■ What the task asks ■
Please find each line in the entries below that contains the word "Select" and copy those lines out. Treat the match as case-sensitive.

** BEGIN Data shown **

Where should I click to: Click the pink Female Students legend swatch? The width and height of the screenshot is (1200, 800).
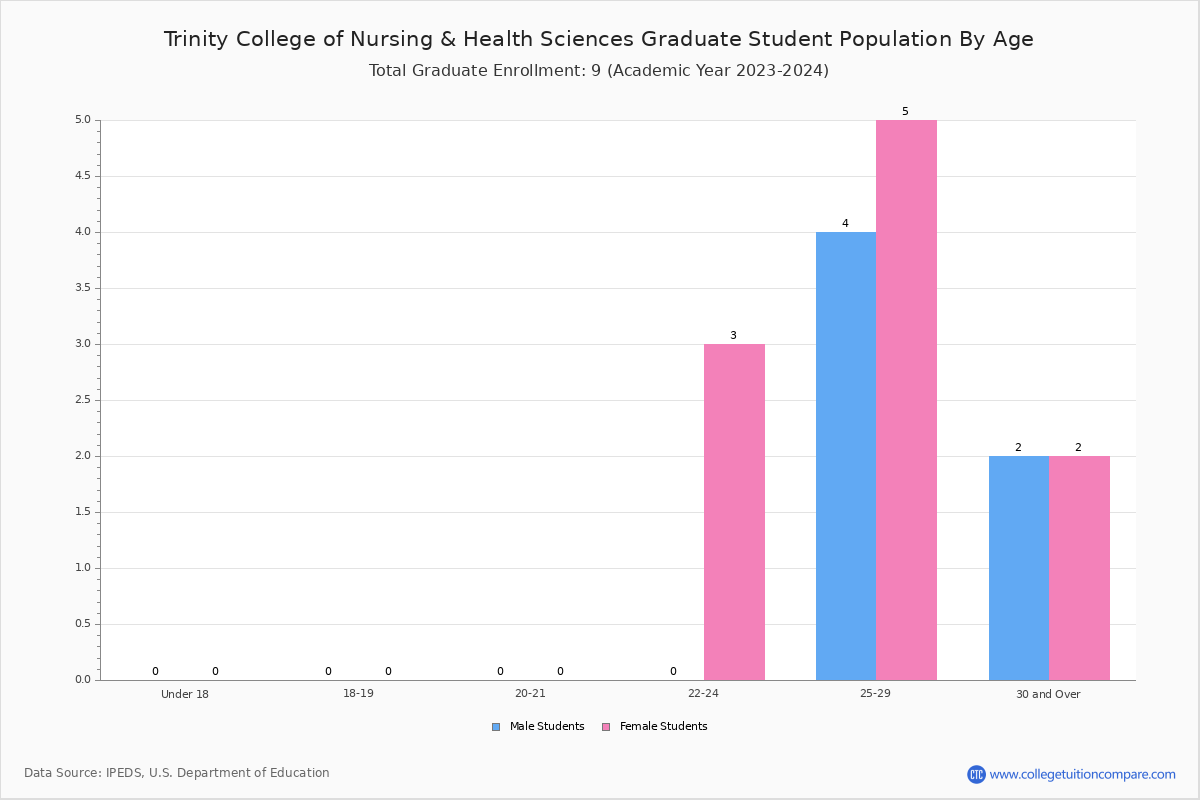coord(606,727)
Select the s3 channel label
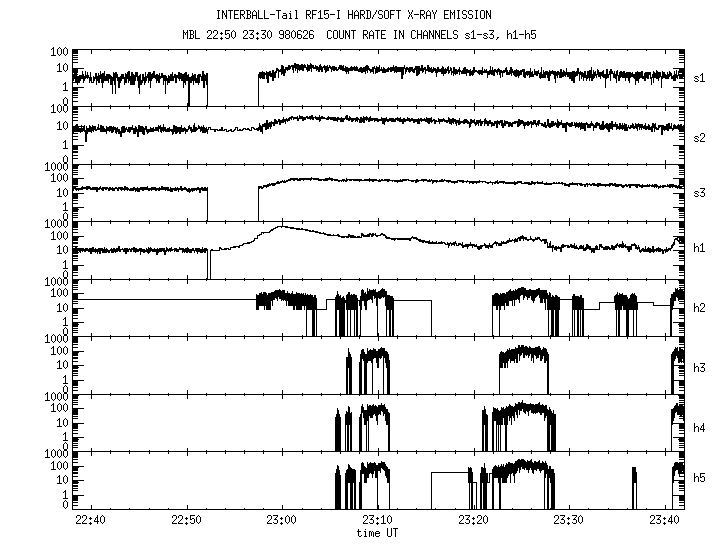Image resolution: width=720 pixels, height=550 pixels. click(x=700, y=192)
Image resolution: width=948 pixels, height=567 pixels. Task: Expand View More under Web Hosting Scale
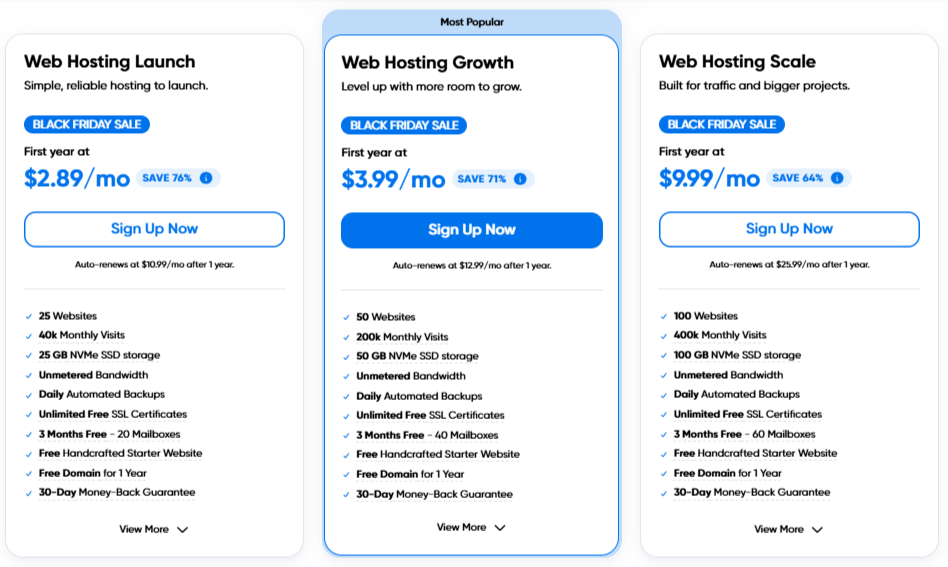click(x=788, y=530)

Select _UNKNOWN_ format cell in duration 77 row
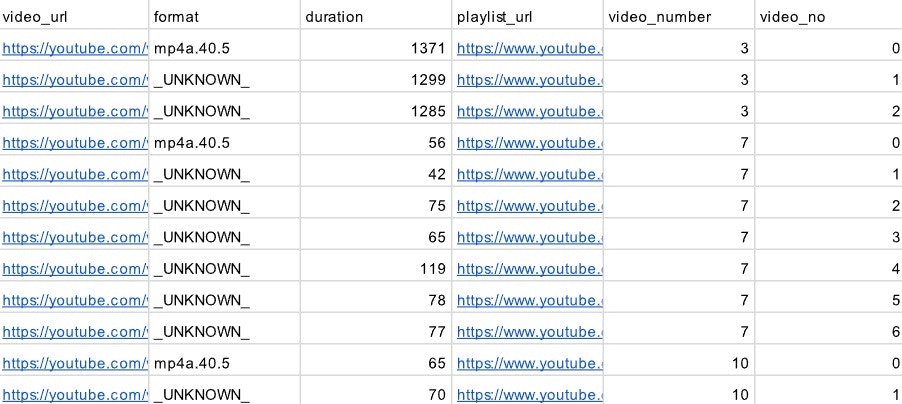[x=224, y=332]
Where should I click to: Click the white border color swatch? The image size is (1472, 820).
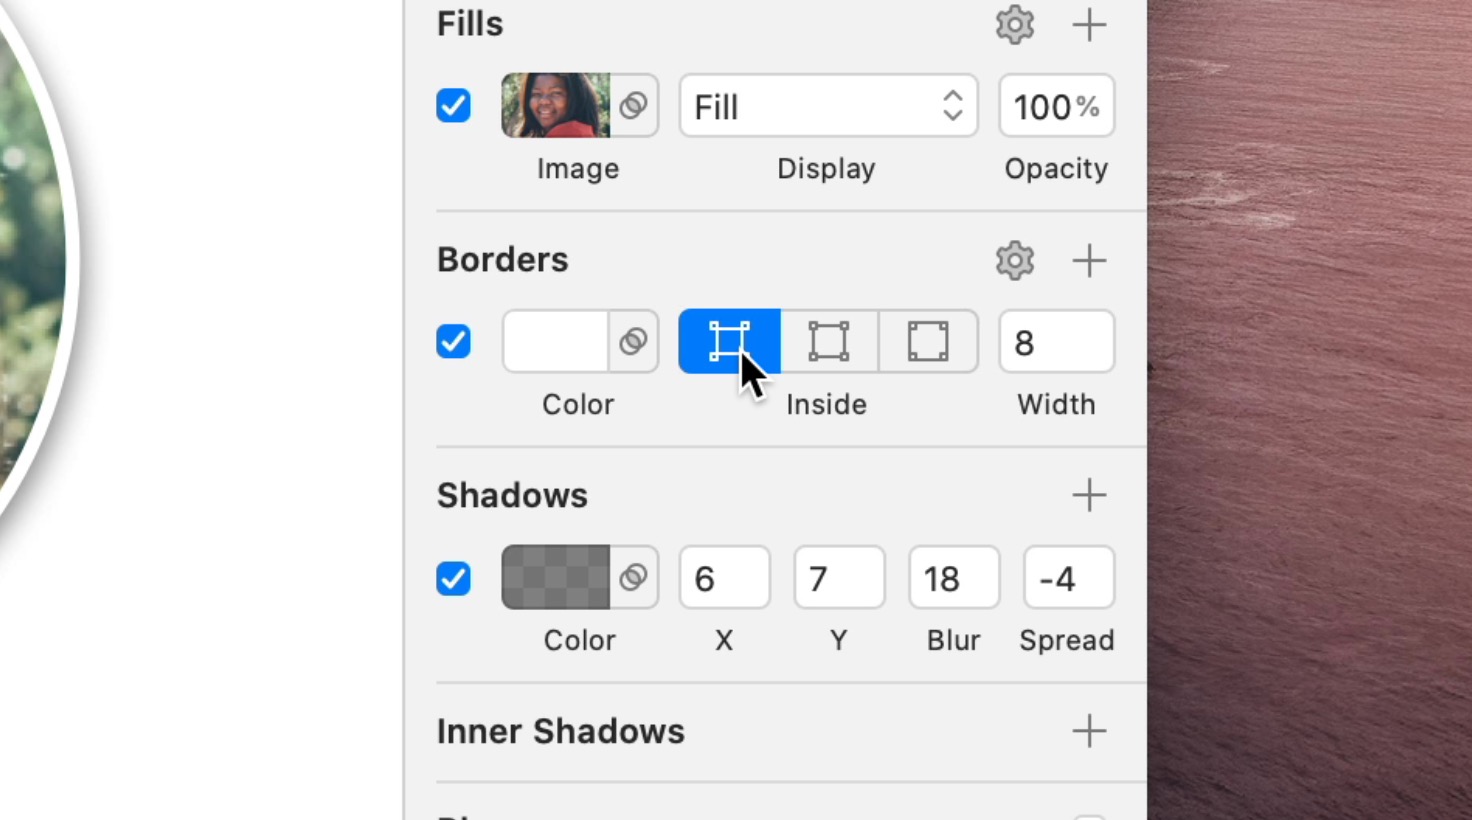click(x=555, y=341)

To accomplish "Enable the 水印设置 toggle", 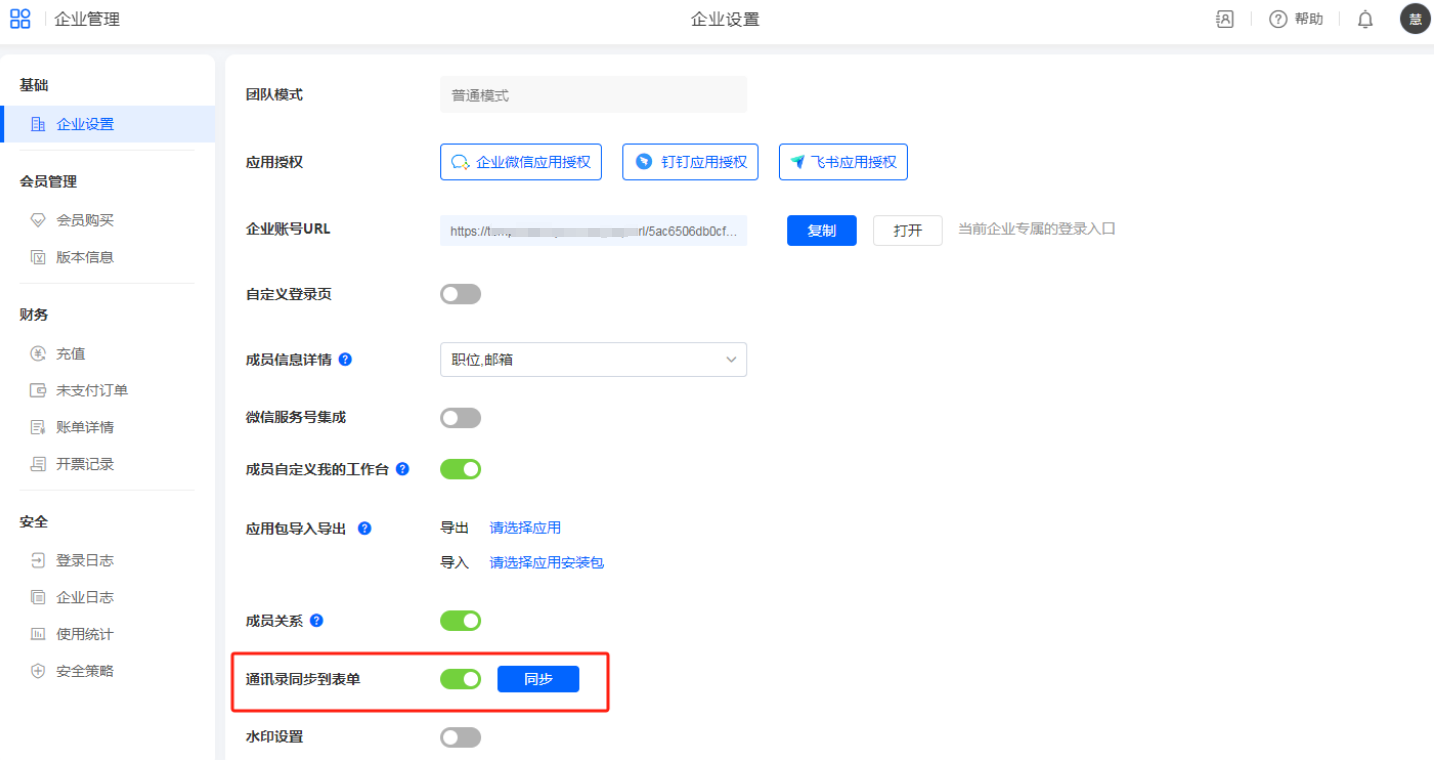I will pyautogui.click(x=460, y=737).
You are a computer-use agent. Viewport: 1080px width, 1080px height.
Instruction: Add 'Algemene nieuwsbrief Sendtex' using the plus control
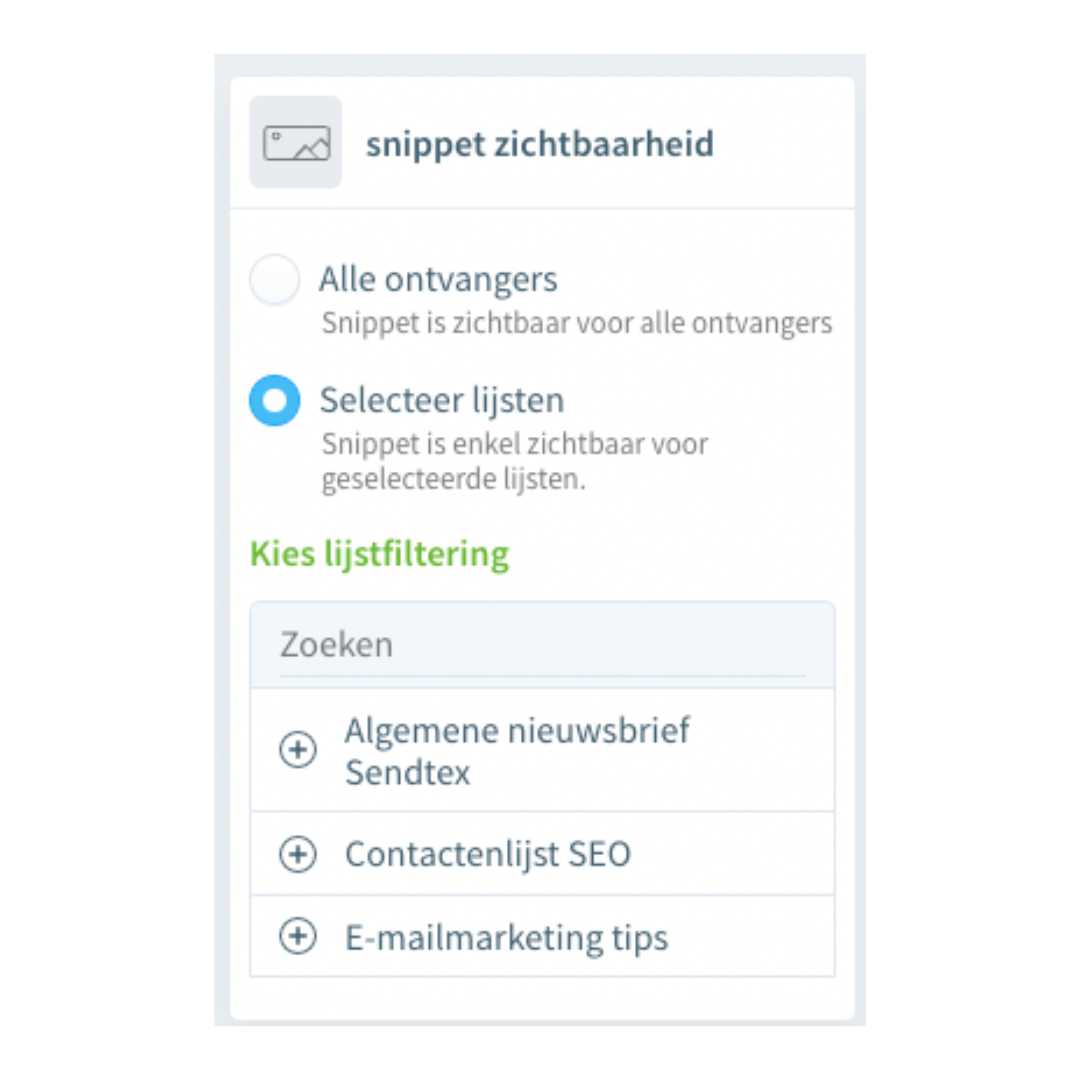[297, 748]
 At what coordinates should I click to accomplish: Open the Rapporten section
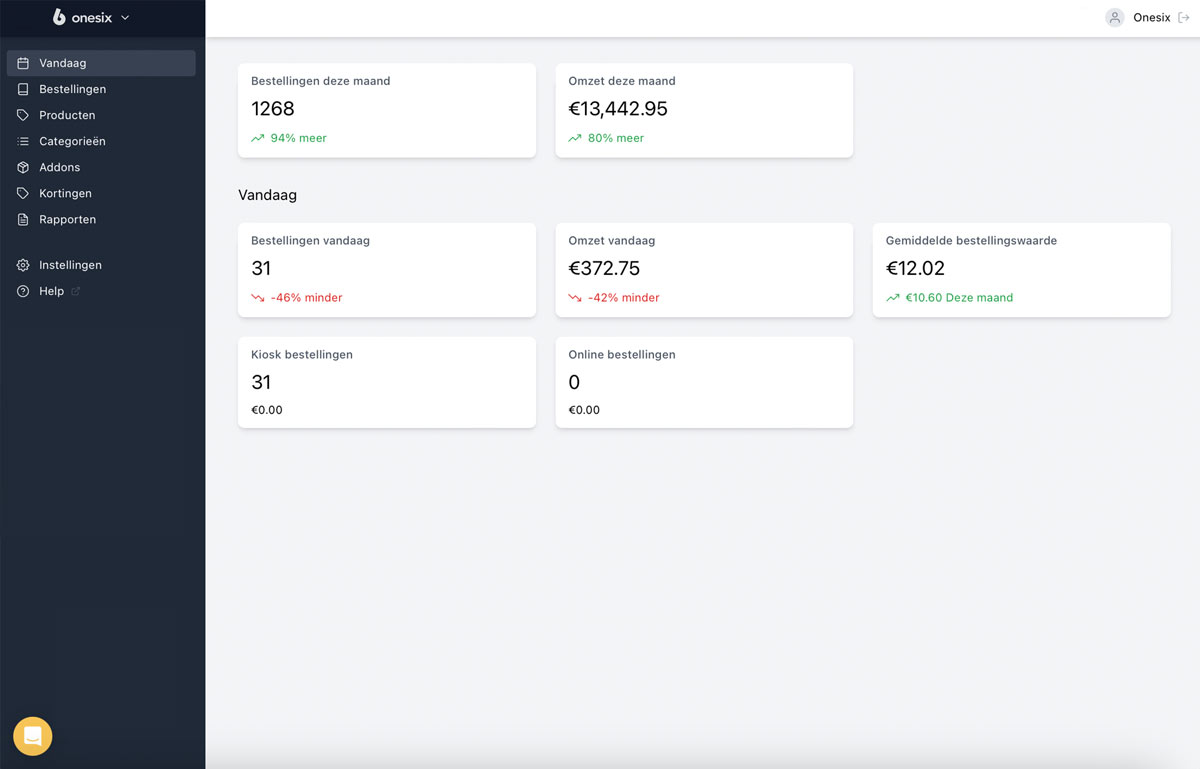(x=67, y=219)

** END Data shown **

■ Exercise answer ■
Select the s3 channel label
Select _UNKNOWN_ format cell in duration 77 row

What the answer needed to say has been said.